A primeira iniciativa do Estadão em realidade virtual (RV) foi em Bonito (MS), com um especial de aventura produzido pela blogueira Karina Oliani, que resultou em quatro atividades diferentes na companhia da apresentadora – trilha 4X4, rapel, mergulho e rafting, todos em RV. Segundo ela, a escolha por começar o trabalho em Bonito foi proposital. “Quando o Estadão veio com a proposta, me perguntei qual seria o lugar no mundo todo que mais gostaria de mostrar ao público. Não tive dúvidas na escolha e na sugestão que fiz ao jornal. Bonito é um dos lugares mais lindos do planeta e ideal para ser mostrado em uma realidade imersiva como essa”, afirma a aventureira, que tem no currículo viagens para mais de 90 países.

Além de blogueira do Estadão, está no ar na TV paga no programa “Desafio Celebridades” da Discovery. “A ideia é levar ao leitor as aventuras mais espetaculares do Brasil e do mundo. Muita coisa boa vem por aí.”
A realização e produção da “viagem” é da Academia de Filmes, uma das pioneiras em vídeos RV360. Toda a ação tem oferecimento da Mitsubishi. Para Tadeu Jungle, sócio da produtora, a realidade virtual trouxe uma mudança na narrativa que não se via desde a invenção do cinema e o Estadão está na vanguarda dessa disrupção tecnológica na forma de narrar uma notícia.

“Em 2017, 60% do tráfego na internet será por meio de vídeos. Imagina um jornal produzindo matérias em realidade virtual e levando seu leitor para dentro da notícia, com mudança na narrativa, pois nos leva a um mergulho no local onde o fato está acontecendo. Essa não é uma visão muito distante de acontecer. Posso afirmar, sem exagero, que essa experiência do Estadão dá início a uma nova era para o jornalismo, com infinitas possibilidades”, defende Jungle. Para ele, o jornal mostra seu valor, pois aposta em uma tecnologia que está apenas começando no Brasil e que tem muito futuro e será acessível a todos, bastando ter óculos especiais e um smartphone.

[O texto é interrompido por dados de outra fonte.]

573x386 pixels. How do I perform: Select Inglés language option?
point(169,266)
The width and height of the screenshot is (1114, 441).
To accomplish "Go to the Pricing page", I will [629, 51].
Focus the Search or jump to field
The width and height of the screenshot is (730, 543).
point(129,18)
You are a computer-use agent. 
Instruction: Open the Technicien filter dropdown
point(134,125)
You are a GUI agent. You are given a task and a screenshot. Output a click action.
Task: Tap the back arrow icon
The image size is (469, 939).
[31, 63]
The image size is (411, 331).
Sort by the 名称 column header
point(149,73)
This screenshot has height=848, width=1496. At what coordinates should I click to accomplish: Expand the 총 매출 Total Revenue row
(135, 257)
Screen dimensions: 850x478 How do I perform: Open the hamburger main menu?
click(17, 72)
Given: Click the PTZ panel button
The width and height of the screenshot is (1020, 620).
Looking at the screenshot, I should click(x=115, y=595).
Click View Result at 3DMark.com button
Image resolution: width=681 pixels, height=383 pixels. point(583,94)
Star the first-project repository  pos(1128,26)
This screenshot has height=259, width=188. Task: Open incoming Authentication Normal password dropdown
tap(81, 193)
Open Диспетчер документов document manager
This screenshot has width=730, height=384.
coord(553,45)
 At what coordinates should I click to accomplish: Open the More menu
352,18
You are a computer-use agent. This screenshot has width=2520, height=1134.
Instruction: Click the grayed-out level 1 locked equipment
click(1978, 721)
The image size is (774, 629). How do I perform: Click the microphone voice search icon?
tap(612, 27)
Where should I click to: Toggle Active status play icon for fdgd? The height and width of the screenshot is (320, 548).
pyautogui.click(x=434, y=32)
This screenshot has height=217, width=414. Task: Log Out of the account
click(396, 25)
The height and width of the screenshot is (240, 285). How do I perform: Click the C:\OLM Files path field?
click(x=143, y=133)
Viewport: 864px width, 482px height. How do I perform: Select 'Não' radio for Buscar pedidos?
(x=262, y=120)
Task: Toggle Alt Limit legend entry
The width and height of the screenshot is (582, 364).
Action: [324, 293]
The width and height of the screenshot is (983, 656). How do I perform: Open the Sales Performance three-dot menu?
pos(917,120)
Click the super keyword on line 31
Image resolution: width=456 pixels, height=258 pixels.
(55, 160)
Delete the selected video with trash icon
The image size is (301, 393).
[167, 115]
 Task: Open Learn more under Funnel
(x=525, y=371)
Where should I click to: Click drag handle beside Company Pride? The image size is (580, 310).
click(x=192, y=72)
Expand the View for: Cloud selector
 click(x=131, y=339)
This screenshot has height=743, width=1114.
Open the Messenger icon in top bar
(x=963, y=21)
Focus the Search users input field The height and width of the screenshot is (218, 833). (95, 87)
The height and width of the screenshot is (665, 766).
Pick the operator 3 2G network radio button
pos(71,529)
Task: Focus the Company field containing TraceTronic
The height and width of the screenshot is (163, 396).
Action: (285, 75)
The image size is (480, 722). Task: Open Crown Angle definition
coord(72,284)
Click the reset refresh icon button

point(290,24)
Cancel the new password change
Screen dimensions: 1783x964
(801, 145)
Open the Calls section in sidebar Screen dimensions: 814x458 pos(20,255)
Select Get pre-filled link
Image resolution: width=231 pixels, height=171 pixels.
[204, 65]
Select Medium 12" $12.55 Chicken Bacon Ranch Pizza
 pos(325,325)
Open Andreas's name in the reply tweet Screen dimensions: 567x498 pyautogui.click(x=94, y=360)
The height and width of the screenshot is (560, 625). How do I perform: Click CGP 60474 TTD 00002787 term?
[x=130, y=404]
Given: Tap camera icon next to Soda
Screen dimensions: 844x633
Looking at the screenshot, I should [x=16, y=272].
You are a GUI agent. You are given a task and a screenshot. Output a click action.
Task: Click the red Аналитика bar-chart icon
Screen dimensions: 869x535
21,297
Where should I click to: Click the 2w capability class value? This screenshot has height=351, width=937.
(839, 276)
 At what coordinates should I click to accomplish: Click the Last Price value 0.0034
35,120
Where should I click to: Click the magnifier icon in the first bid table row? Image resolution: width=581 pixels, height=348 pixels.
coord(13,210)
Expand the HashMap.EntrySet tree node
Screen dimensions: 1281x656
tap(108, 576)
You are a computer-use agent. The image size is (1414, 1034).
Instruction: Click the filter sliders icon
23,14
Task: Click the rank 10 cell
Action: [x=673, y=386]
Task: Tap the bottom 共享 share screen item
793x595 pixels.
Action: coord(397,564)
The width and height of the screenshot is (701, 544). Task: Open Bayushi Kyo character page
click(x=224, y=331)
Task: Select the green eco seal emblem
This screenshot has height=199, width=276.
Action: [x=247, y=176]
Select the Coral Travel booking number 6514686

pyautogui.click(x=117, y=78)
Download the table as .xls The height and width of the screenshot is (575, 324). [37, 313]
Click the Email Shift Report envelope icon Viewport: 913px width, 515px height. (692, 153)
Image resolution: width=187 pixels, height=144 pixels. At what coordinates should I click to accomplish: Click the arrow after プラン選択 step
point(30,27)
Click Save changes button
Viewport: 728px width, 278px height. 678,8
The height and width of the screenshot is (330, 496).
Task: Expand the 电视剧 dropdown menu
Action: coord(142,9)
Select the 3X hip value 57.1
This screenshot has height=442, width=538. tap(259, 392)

Para uma experiência completa, o leitor deverá usar óculos de realidade virtual e ter um experimento completamente imersivo nessa viagem, produzidos pela Beenoculus. Parceria do Estadão na iniciativa, a empresa é inovadora e está na vanguarda do desenvolvimento de projeto 360/realidade virtual, tendo desenvolvido os primeiros óculos de realidade virtual produzidos no Brasil, com uma inovadora “metodologia de educação imersiva em primeira pessoa”. Há também alternativa para os que não tiverem os óculos, pois o material também será repercutido na TV Estadão, Instagram e Facebook do jornal.
Projeto interativo especial – A outra frente vem de um projeto especial, mas que pode ter inúmeras alternativas e oportunidades. O caderno interativo da série “O Brasil que o Brasil quer”, patrocinado pela Siemens, proporcionará nova forma de ler jornal que vai além do texto, com vídeos, áudios, infográficos interativos e galeria de fotos.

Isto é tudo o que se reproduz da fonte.